To prevent hand injuries, the American Society for Surgery of the Hand (ASSH) suggests the following safety tips:

CARVE IN A CLEAN, DRY, WELL-LIT AREA

Wash and thoroughly dry all of the tools that you will use, including: carving tools, knife, cutting surface, and your hands. Any moisture on your tools, hands, or table can cause slipping that can lead to injuries.

ALWAYS HAVE ADULT SUPERVISION

“All too often, we see adolescent patients with injuries because adults feel the kids are responsible enough to be left on their own,” says Wint. “Even though the carving may be going great, it only takes a second for an injury to occur.”

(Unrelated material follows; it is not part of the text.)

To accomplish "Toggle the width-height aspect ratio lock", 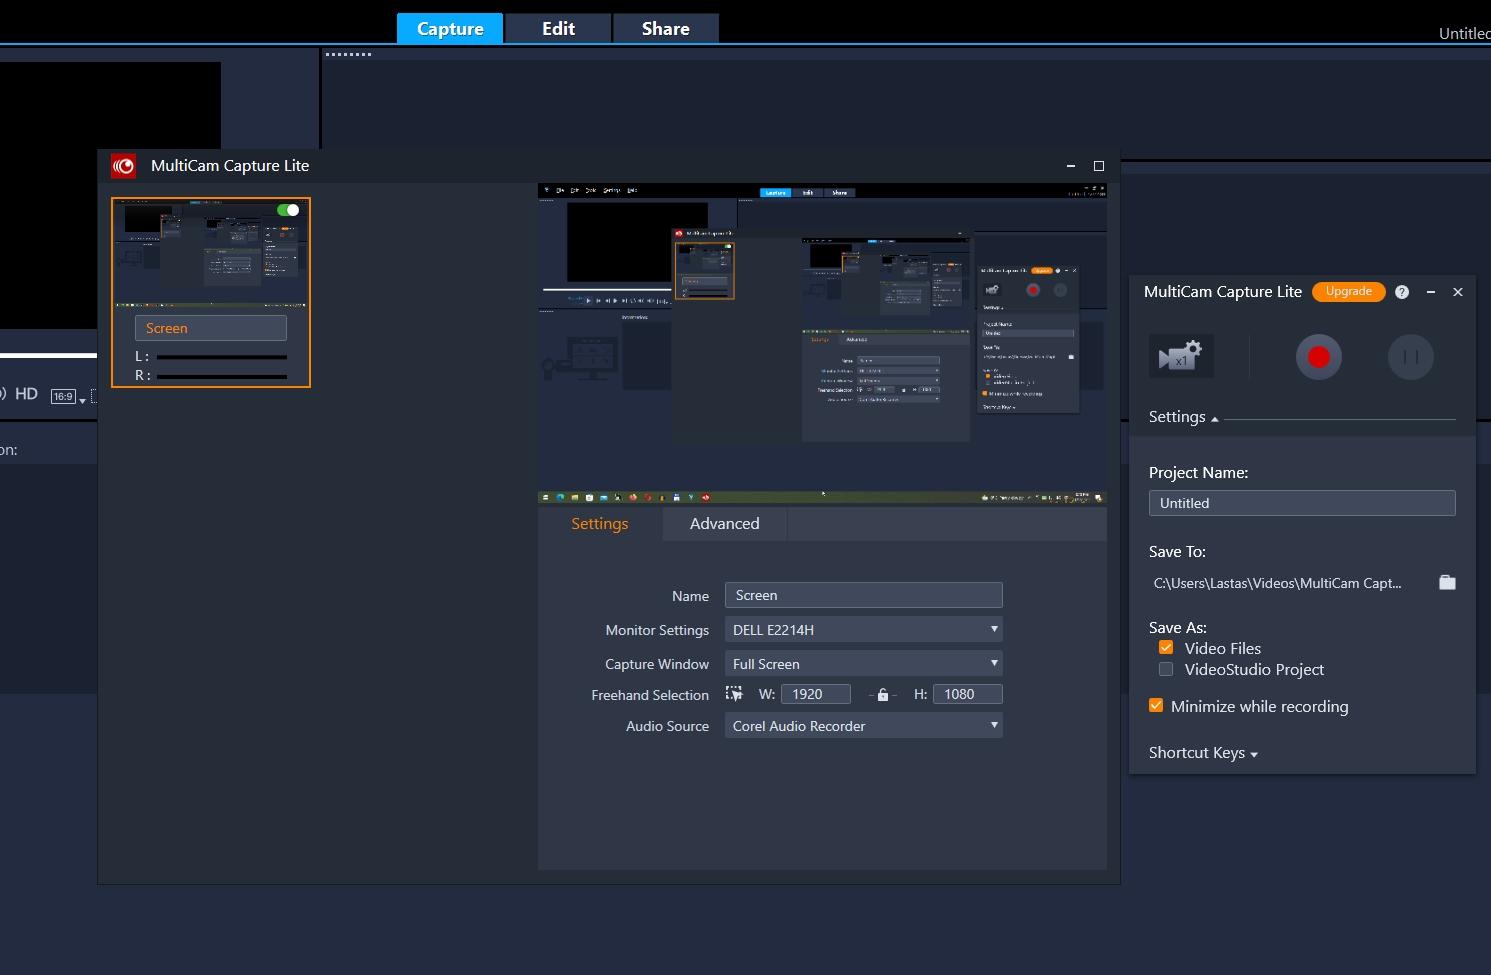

LEAVE THE CARVING TO ADULTS

Never let children do the carving. Wint suggests letting kids draw a pattern on the pumpkin and having them be responsible for cleaning out the inside pulp and seeds. When the adults do start cutting, they should always cut away from themselves and cut in small, controlled strokes.

SHARPER IS NOT BETTER

“A sharper knife is not necessarily better, because it often becomes wedged in the thicker part of the pumpkin, requiring force to remove it,” says Wint. “An injury can occur if your hand is in the wrong place when the knife finally dislodges from the thick skin of the pumpkin. Injuries are also sustained when the knife slips and comes out the other side of the pumpkin where your hand may be holding it steady.”

USE A PUMPKIN CARVING KIT

Special kits are available in stores and include small, serrated pumpkin saws that work better because they are less likely to get stuck in the thick pumpkin tissue. “If they do get jammed and then wedged free, they are not sharp enough to cause a deep, penetrating cut,” says Wint.

HELP FOR AN INJURY

Should you cut your finger or hand, bleeding from minor cuts will often stop on its own by applying direct pressure to the wound with a clean cloth. If continuous pressure does not slow or stop the bleeding after 15 minutes, an emergency room visit may be required.

Copyright © American Society for Surgery of the Hand 2009.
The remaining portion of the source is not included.